Andy then created a google document for those interested in helping primary and secondary students with their studies during the circuit breaker period. In a matter of weeks, it blew up, with thousands signing up to volunteer their free time – giving birth to the initiative called Temporary Academic Assistance (TAA).
“Basically, I just created the form for those who want to volunteer to sign up. Those parents who felt their child needed help, they can just go over to the database and link up with the tutors,” explained the 25-year-old accountancy undergraduate.
Under TAA, students or their parents can just go through the list and contact the tutors via their email or contact number listed. Each volunteer tutor just needs to spend 30 minutes to help the students, instead of hosting a two-hour session like a usual tuition.
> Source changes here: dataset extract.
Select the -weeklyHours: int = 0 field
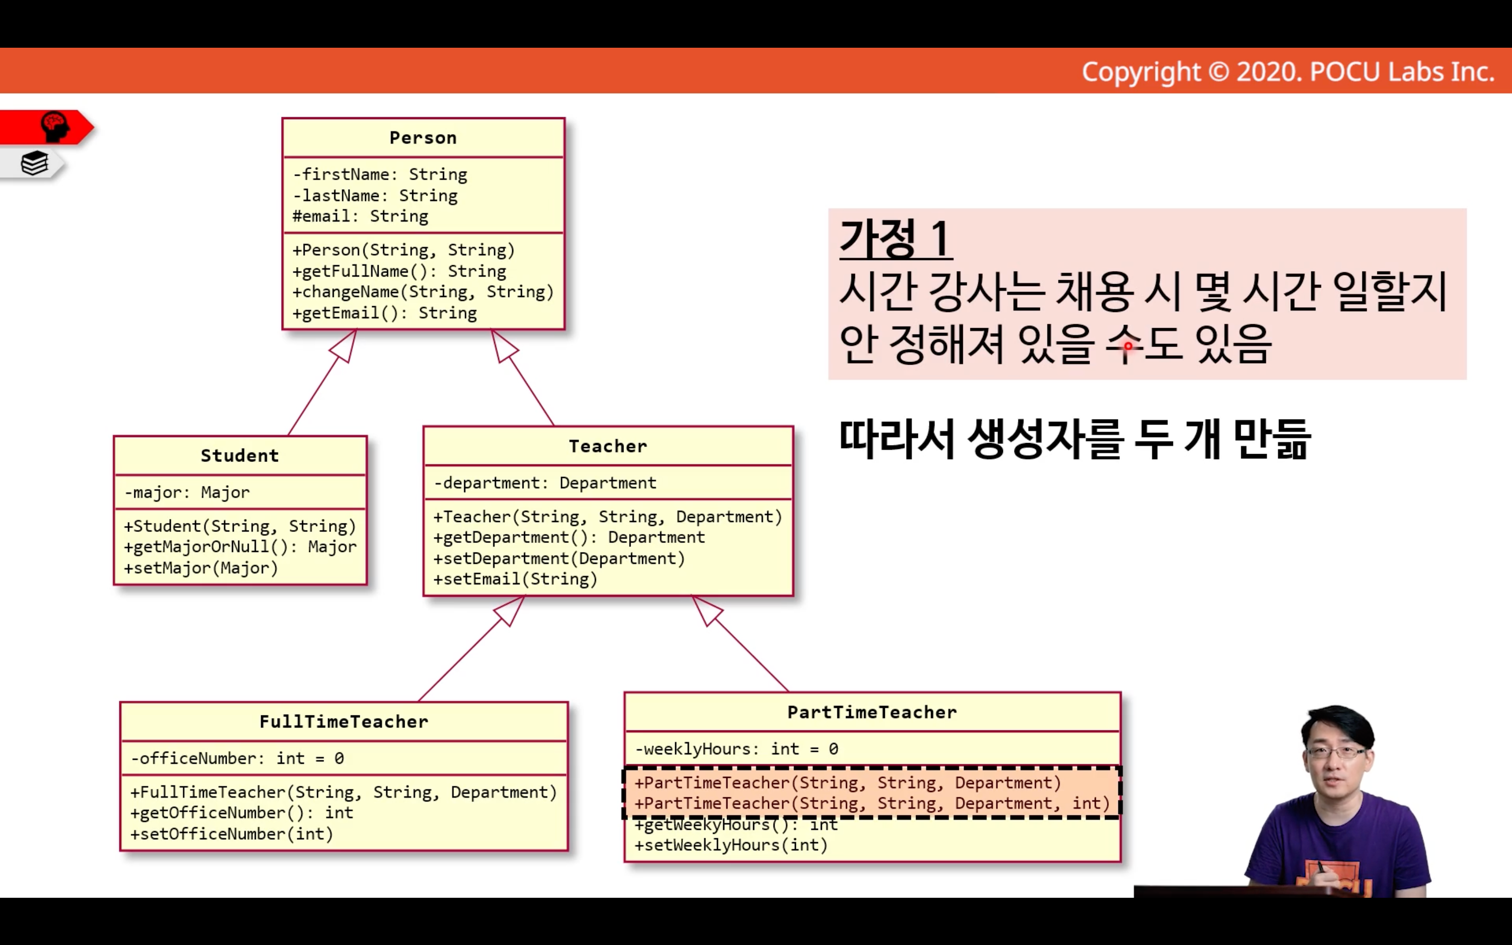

“If you see the database, the tutors indicated for the students to come prepared with questions. They are more than willing to answer it or clarify any concepts. That’s the whole purpose of TAA,” shared Andy.
Andy added that the target is to help students who might struggle with the transition from a classroom setting to home-based learning. He pointed out as well that it can also be hard for students who might need more guidance from their teacher to seek help, since they are home and do not see their teacher face-to-face.
“We know educators and teachers are busy with admin stuff, changing their lesson plans to suit online teaching. So we also want to help alleviate the stress for them during this period and that’s why the initiative is born,” Andy said.
Till date, TAA has helped at least 100 students, based on the responses from the volunteers. But Andy reckons that the number could be a lot more, as some of the tutors haven’t filled up the form that he sent out to them. Andy said he did not expect TAA to grow so big.
He explained that he had started the initiative with no expectations at all, and certainly without much planning. Even at the start, he only posted about the initiative on his own social media accounts.
“I thought if I can reach 50 volunteers, that’s the best. Now it’s reached over 1000 volunteers and I needed more manpower to help out with this, so I got nine of my friends from NTU to help in different areas – to reach out to more people with social media, replying to parents’ queries and sorting out the database,” said Andy.
Andy is heartened by the overwhelming response he got from the volunteer tutors, which shows that Singaporeans in general are a “loving and helpful” bunch. He even received an email from a 15-year-old student, who wanted to teach Primary School students.
“I told him there are no age restrictions and if he wants to help, he can. These instances are the ones that really warms my heart. This is done for the students, but they want to volunteer and help as well. I didn’t even have this in mind,” shared Andy.
“I’m really happy that during this crisis, we see Singaporeans coming together to help one another.”
TAA will carry on until full home-based learning ends.